Am looking to get 2mb broadband in my home for work and personal use (mainly personal)
Am fairly well isolated and when I enter my telephone number I am give the following options?

BT
Digiweb
Eircom
Imagine
Irish Broadband 
Magnet
Perlico

Any feedback on which out of these suppliers are the best option.. I am looking for a reliable service without too many hiccups re billing etc. Just want to be billed for the same amount every month etc..

Thanks,


----------



## Guest125 (2 Apr 2008)

I have Eircom 2Mb with free evening and weekend calls to Irish landlines.I use Blueface for International calls(very cheap) and obviously use the free calls too.Eircom bill is always €112-113 every two months.Blueface is pay as you go and costs are so small that they are immesurable.Have never been offline in the length of time I have BB(3 yrs)


----------



## Towger (2 Apr 2008)

I assume it is over the phone line (ADSL), so basically (in your isolated location) they are all reselling Eircoms offering. Eircom is the most expensive, but not by much. Service wise there is not much difference as they basically offer the same. But if it all goes wrong and you are not with Eircom be prepared to be passed from Peter to Paul and back again to get it fixed. Billing wise there the multiple threads and websites dedicated to BT’s billing system and its multiple failures. Technical support wise, I have heard horror stories about the 'lower cost' providers and have had to fix basic setup problems they should have been able to do over the phone.

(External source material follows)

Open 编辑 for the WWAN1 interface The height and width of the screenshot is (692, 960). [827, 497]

I am with BT at home for several years and the only problem I had was when they tryed to bill me from the date I applied for broadband rather than the date it was supplied, but I got that money back without too much pain. Before BT I was with Eircom and never had a problem.

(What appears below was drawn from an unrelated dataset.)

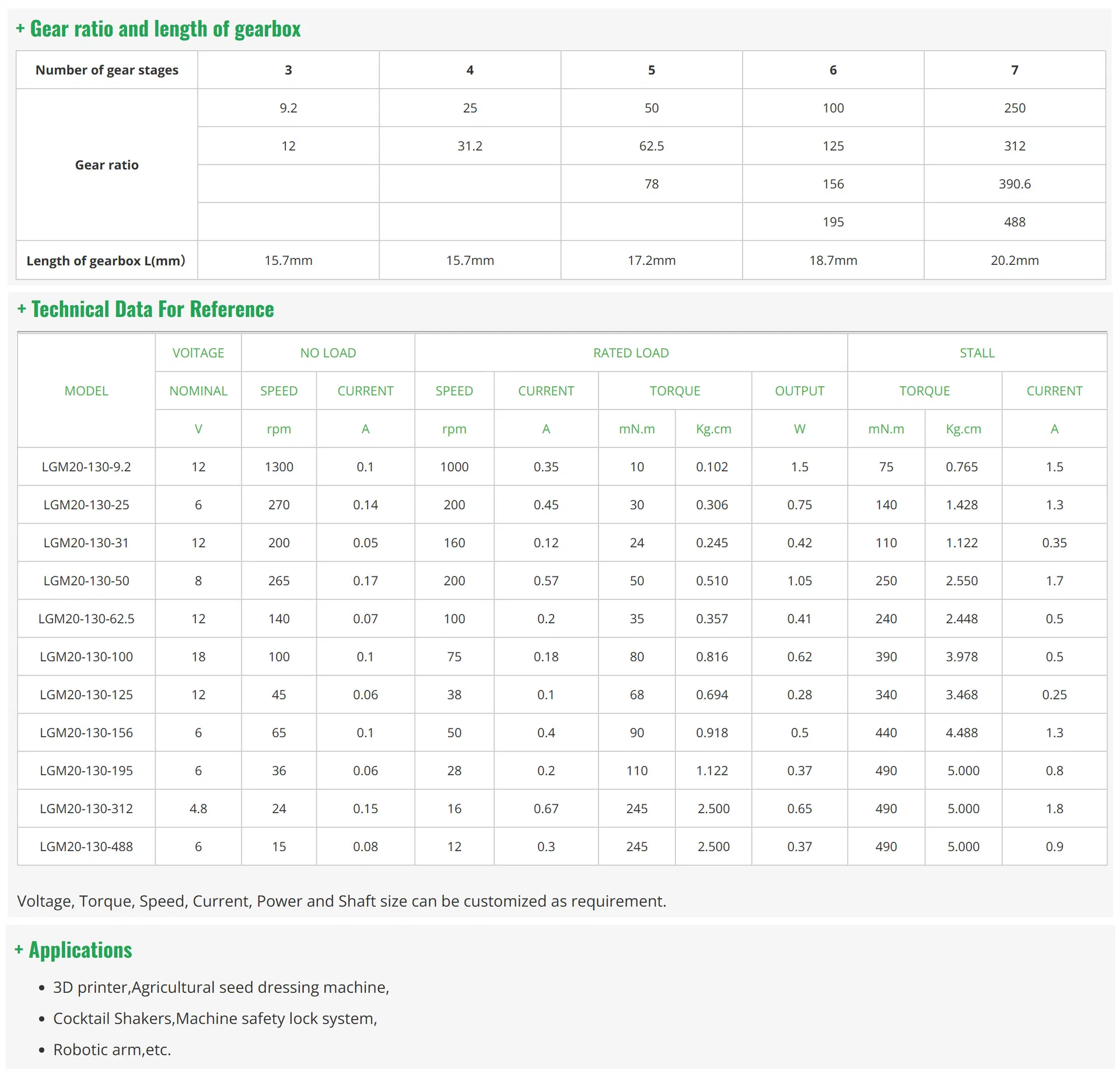Click the Length of gearbox L(mm) row label
The image size is (1120, 1078).
tap(107, 260)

BTW For a hassle free life dont touch Wireless BB unless you have specific need for it and can't get ADSL.


----------



## Wisecom (2 Apr 2008)

I have Digiweb 4G Wireless Broadband. I wanted wireless because don't need a phone-line in my house and couldn't get NTL broadband. It's a 5.3 Mb line which is very good but the speed does depend on the quality of signal. It's €30 pm with a 15GB limit which I find quiet restrictive if you are using it every day and tend to download stuff.


----------



## demoivre (2 Apr 2008)

polo1 said:


> Am looking to get 2mb broadband in my home for work and personal use (mainly personal)
> Am fairly well isolated and when I enter my telephone number I am give the following options?
> 
> BT
> ...



If you are using the Broadband Information website from the Department of Communications, the available bb suppliers on their list in a particular area isn't always exhaustive. I have been with UTV bb for nearly four years now yet it doesn't show up as being available in my area on the government's information site. Overall I am happy with the UTV 2 mb ADSL clicksilver package and would be reluctant to change from them.


----------



## Pique318 (2 Apr 2008)

Try this too
http://www.getbroadband.ie/


----------